* **Vorliegender Text**:
Porträt: Jenny Schulz

"Jenny, du gehörst ins Elitefeld"

Von der Fußballerin aus Frankfurt/Oder
zur Duathletin der Spitzenklasse in Frankfurt/Main

erstellt von Reinhold Daab im Juni 2011 - Fotos © Ingo Kutsche

Über 15 Jahre hat es gedauert, bis sie auf ihrem sportlichen Weg endlich bei ihrer großen Leidenschaft, dem Ausdauersport, angekommen war. Geboren 1983 in Frankfurt/Oder begann Jenny bereits im Alter von 6 Jahren Fußball zu spielen.

Zusammen mit ihrem jüngeren Bruder Paul waren sie auf dem Bolzplatz in ihrer Wohnsiedlung ein unschlagbares Team. 1997 trat sie in den Fußballverein "KV Frankfurt/Oder" ein und spielte bis 2003 auf dem Kleinfeld in der Kreisliga. "13 Treffer für Jenny Schulz" - ein Zeitungsartikel aus dem Jahre 1999 dokumentiert eindrucksvoll, dass Jenny eine erfolgreiche Stürmerin war.

Schon damals sagte ihr Trainer über sie: "Du hast eine Lunge wie ein Pferd". Wenn die Mitspielerinnen mit ihrer Kraft schon lange am Ende waren, rannte Jenny das Spielfeld immer noch rauf und runter.

 

Von 2000 bis 2003 absolvierte Jenny eine Ausbildung zur Kauffrau für Bürokommunikation bei der Deutschen Bundesbank. Eine Übernahme nach der Ausbildung war vor Ort nicht möglich und so half der Zufall in Form einer ehemaligen Arbeitskollegin. Die war bereits von der Oder an den Main gewechselt und vermittelte Jenny eine Stelle in der Zentrale der Bundesbank. Kurz vor ihrem 20. Geburtstag packte Jenny ihre "sieben Sachen" zusammen, viel größer war ihr Hausstand damals noch nicht und zog in die Mainmetropole nach Frankfurt.

 

Fußball spielte sie weiterhin und schloss sich 2004 dem 1. FFC Frankfurt an. Obwohl Jenny nun in der Landesliga spielte, ließ die Freude am Fußball immer mehr nach. In dem großen Verein war es ihr zu anonym, worunter der Spaß am geliebten Fußballspielen immer mehr litt. Während ihrer aktiven Zeit hatte sie zur Verbesserung ihrer Kondition mit dem Laufen begonnen. Am 21.2.2004 bestritt Jenny ihren ersten Wettkampf beim Frühjahrslauf in Groß-Gerau. 42:07 Minuten über 10 km waren für sie einfach nur eine Zeit, die sie damals nicht einschätzen konnte. Von nun an verlagerte sich jedoch ihr Interesse, sie hatte endlich wieder eine Sportart gefunden, die ihr Spaß machte, wo sie sich gut aufgehoben fühlte und ihren Ehrgeiz stillen konnte. Die Anerkennung, die sie mit ihren Leistungen erzielte, nahm sie natürlich zusätzlich gerne in Kauf.

* **Die Aufgabenstellung**:
**1.** Welche Zeit erreichte Jenny laut dem Porträt über Jenny Schulz bei ihrem ersten Wettkampf, dem Frühjahrslauf in Groß-Gerau?
**2.** Schreibe das Porträt über Jenny Schulz im Anschluss an seinen letzten Satz weiter.

* **Gespeicherte Einträge**:
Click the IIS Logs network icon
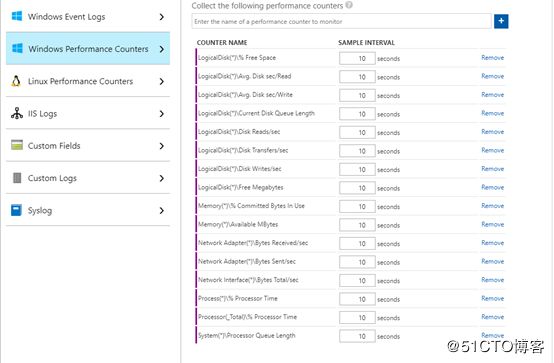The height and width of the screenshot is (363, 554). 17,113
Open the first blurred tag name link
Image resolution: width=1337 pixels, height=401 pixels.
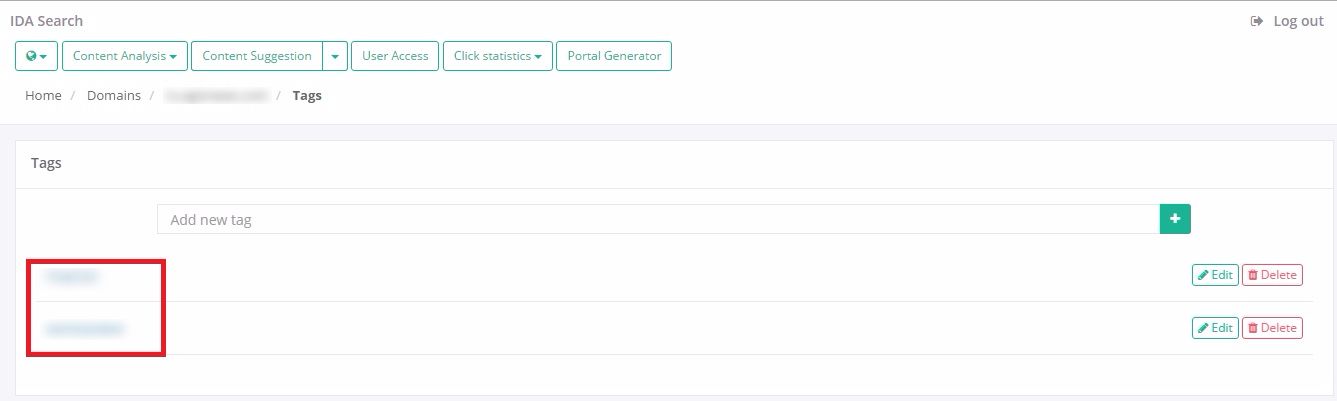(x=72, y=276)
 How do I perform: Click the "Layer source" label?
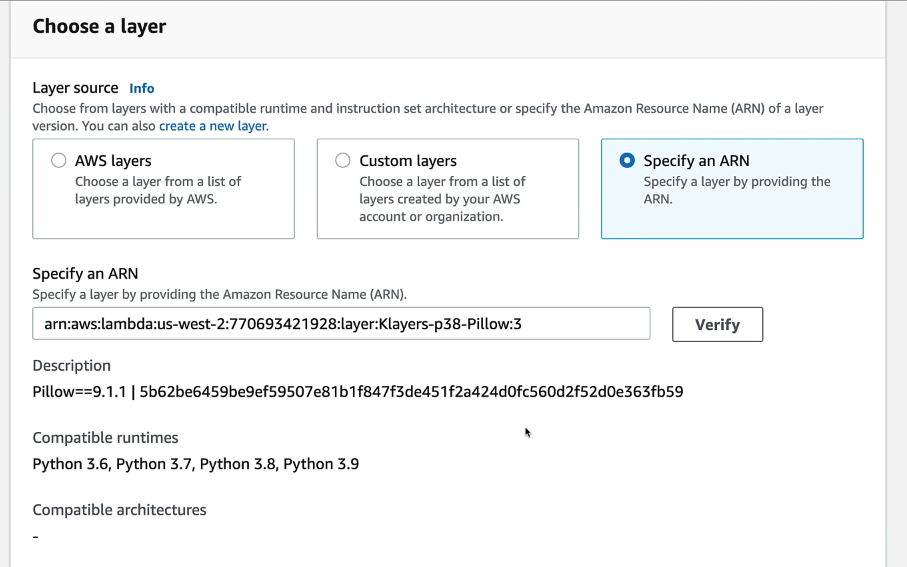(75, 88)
==
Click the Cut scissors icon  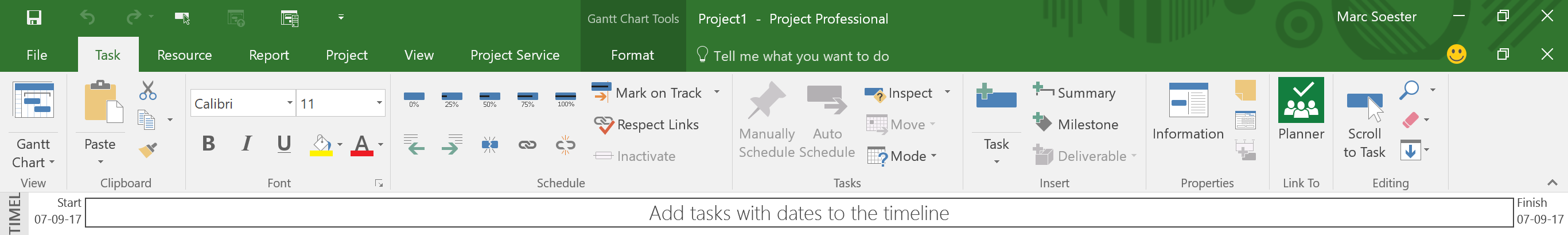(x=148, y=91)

* **Antworten je Aufgabe**:
**1.** 42:07 Minuten über 10 km.

**2.**
Jenny trat in den TSV Berkersheim ein, trainierte fleißig und lief schon ein halbes Jahr später am 19.9.2004 beim Hugenottenlauf in Neu-Isenburg aufs Treppchen. Platz drei in 39:43 Minuten machten früh deutlich, welches Potential in ihr streckte. Drei Wochen später holte sie sich den ersten Gesamtsieg im Halbmarathon beim Offenbacher Mainuferlauf und unterbot in 1:29:55 Minuten auf Anhieb die magische Marke von 1:30 Stunden, wenn auch nur äußerst knapp. Eine kleine Anekdote am Rande: Der Sieger bei den Männern hieß Adrian Wodniok. Man stand zwar gemeinsam auf dem Treppchen, hatte damals aber keinen Blick füreinander. Das sollte sich noch ändern, denn fast auf den Tag genau 3 Jahre später waren sie ein Paar und amüsierten sich im Nachhinein köstlich über ihre erste Begegnung auf dem Podest.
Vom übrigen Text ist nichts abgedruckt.